-- Start Exercise materials --

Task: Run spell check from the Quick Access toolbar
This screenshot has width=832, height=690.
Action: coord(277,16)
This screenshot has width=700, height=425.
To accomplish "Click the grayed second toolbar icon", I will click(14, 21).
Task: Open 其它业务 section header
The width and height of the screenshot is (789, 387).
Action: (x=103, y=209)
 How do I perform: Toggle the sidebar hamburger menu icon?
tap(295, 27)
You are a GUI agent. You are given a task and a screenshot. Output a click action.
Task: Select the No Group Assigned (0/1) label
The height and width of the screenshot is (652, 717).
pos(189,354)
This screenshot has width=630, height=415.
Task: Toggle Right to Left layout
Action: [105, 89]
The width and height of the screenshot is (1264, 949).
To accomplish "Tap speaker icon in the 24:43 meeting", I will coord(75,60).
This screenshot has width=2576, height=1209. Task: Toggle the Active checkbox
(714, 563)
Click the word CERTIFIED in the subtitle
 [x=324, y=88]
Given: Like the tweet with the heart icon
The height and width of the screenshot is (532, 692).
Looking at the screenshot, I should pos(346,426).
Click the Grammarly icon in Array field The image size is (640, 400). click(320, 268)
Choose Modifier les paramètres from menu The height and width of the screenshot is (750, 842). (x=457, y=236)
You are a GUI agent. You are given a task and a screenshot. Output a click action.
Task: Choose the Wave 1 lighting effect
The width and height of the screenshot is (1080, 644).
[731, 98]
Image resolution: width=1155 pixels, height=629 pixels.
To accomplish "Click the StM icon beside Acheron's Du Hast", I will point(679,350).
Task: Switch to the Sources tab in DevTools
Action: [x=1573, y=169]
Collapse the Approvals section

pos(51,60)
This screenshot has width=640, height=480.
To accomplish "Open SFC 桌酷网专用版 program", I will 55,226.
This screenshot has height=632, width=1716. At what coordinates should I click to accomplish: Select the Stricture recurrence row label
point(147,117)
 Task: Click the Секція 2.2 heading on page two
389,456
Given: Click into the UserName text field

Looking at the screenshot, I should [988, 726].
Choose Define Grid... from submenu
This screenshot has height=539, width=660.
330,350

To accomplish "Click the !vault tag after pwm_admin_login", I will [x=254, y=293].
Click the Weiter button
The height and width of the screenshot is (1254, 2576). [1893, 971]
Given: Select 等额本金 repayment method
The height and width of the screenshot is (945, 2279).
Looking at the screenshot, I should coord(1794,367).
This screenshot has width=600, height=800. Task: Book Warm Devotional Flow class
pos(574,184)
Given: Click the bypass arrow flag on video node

-- End Exercise materials --

▶ **Directions**
Copy all of the records above line for line, with every character unchanged.

▶ **Full response**
Task: Run spell check from the Quick Access toolbar
This screenshot has width=832, height=690.
Action: coord(277,16)
This screenshot has width=700, height=425.
To accomplish "Click the grayed second toolbar icon", I will click(14, 21).
Task: Open 其它业务 section header
The width and height of the screenshot is (789, 387).
Action: (x=103, y=209)
 How do I perform: Toggle the sidebar hamburger menu icon?
tap(295, 27)
You are a GUI agent. You are given a task and a screenshot. Output a click action.
Task: Select the No Group Assigned (0/1) label
The height and width of the screenshot is (652, 717).
pos(189,354)
This screenshot has width=630, height=415.
Task: Toggle Right to Left layout
Action: [105, 89]
The width and height of the screenshot is (1264, 949).
To accomplish "Tap speaker icon in the 24:43 meeting", I will coord(75,60).
This screenshot has width=2576, height=1209. Task: Toggle the Active checkbox
(714, 563)
Click the word CERTIFIED in the subtitle
 [x=324, y=88]
Given: Like the tweet with the heart icon
The height and width of the screenshot is (532, 692).
Looking at the screenshot, I should pos(346,426).
Click the Grammarly icon in Array field The image size is (640, 400). click(320, 268)
Choose Modifier les paramètres from menu The height and width of the screenshot is (750, 842). (x=457, y=236)
You are a GUI agent. You are given a task and a screenshot. Output a click action.
Task: Choose the Wave 1 lighting effect
The width and height of the screenshot is (1080, 644).
[731, 98]
Image resolution: width=1155 pixels, height=629 pixels.
To accomplish "Click the StM icon beside Acheron's Du Hast", I will point(679,350).
Task: Switch to the Sources tab in DevTools
Action: [x=1573, y=169]
Collapse the Approvals section

pos(51,60)
This screenshot has width=640, height=480.
To accomplish "Open SFC 桌酷网专用版 program", I will 55,226.
This screenshot has height=632, width=1716. At what coordinates should I click to accomplish: Select the Stricture recurrence row label
point(147,117)
 Task: Click the Секція 2.2 heading on page two
389,456
Given: Click into the UserName text field

Looking at the screenshot, I should [988, 726].
Choose Define Grid... from submenu
This screenshot has height=539, width=660.
330,350

To accomplish "Click the !vault tag after pwm_admin_login", I will [x=254, y=293].
Click the Weiter button
The height and width of the screenshot is (1254, 2576). [1893, 971]
Given: Select 等额本金 repayment method
The height and width of the screenshot is (945, 2279).
Looking at the screenshot, I should coord(1794,367).
This screenshot has width=600, height=800. Task: Book Warm Devotional Flow class
pos(574,184)
Given: Click the bypass arrow flag on video node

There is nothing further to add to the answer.